Tag: BlackWomen

  • Steady, Even When Tired

    Steady, Even When Tired

    A quiet reflection for National Women’s History Month

    March is here.

    The calendar turns the way it always does — steady, without asking whether we are rested enough for what comes next. And in this country, March is known as National Women’s History Month.

    I say that carefully.

    Not like a slogan. Not like an announcement. But like a pause.

    Because months are strange containers. Thirty-one squares pretending they can hold something as large as labor. As endurance. As love that keeps showing up even when it is tired.

    Still.

    A month can be a reminder.

    Not because women only matter in March.

    But because the world moves fast, and steadiness rarely advertises itself.

    The first women in our lives — most of us meet them before we have language — were steady long before we knew how to say thank you.

    They were shelter before we understood safety.

    They were rhythm before we understood routine.

    They were hands before we understood what help was.

    Before we knew what a home was, they were building one around us.

    They taught us without calling it teaching.

    Fed us without announcing it.

    Cleaned us without asking for applause.

    Clothed us before we ever understood dignity.

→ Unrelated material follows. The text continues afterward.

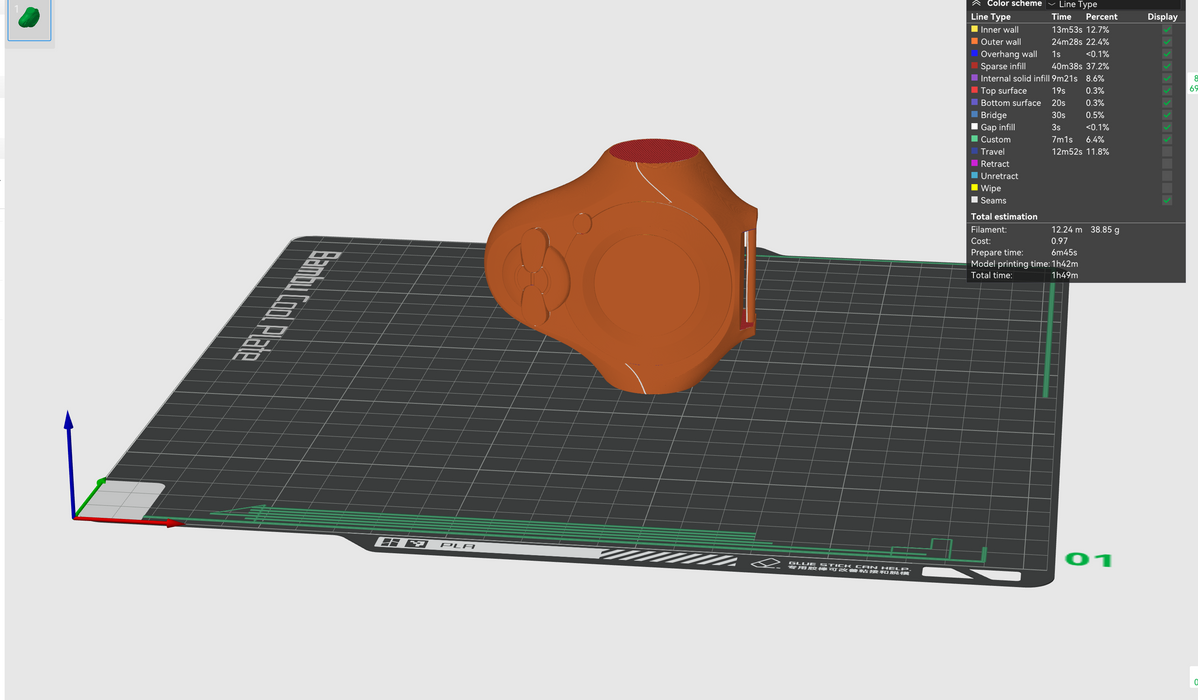This screenshot has height=700, width=1198.
Task: Click the magenta Retract color swatch
Action: [975, 164]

    We were dependent on them for everything.

    And we didn’t even know how to feel grateful yet.

    We were just living in the care, as if care were the natural law of the universe.

    Then we grew.

    And somewhere in that growing, we began treating care like background noise. Like the lights that turn on when you flip a switch. Like the meal that appears because it “always does.”

    But it always does because someone always did.

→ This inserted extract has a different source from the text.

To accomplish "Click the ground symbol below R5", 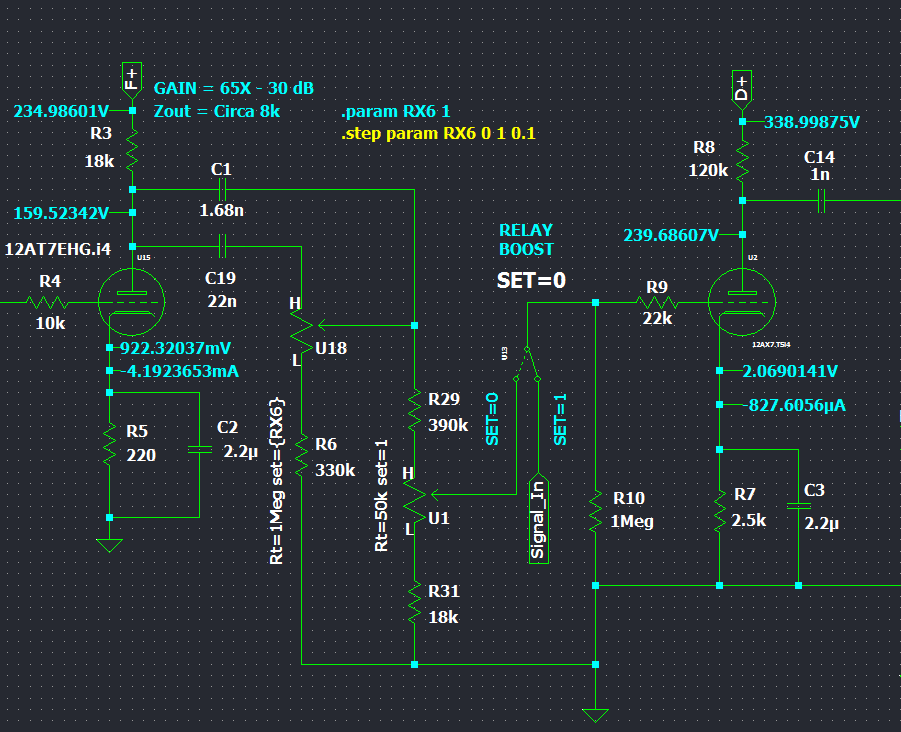I will [x=109, y=544].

    There is a particular kind of exhaustion that comes from being the person everyone depends on. The one who keeps track of the appointments. The groceries. The moods in the room. The missing socks. The quiet disappointments no one else noticed.

    The one who knows what everyone needs before they say it.

    That’s not personality.

    That’s labor.

    And too much of it has been treated like it isn’t work at all — just what women do. As if womanhood comes with an invisible timecard that never stops.

    I’ve seen it most clearly in kitchens.

    Not staged kitchens. Not curated kitchens.

    Real ones.

    Counters with scratches. Cabinets that don’t close right. A stove that has witnessed arguments, laughter, silence, and reconciliation. The kind of kitchen where a pot can be both dinner and prayer.

    Women have been feeding the world from rooms like that for a long time.

    Feeding children.

    Feeding partners.

    Feeding elders.

    Feeding neighbors.

    Feeding grief.

    Feeding celebration.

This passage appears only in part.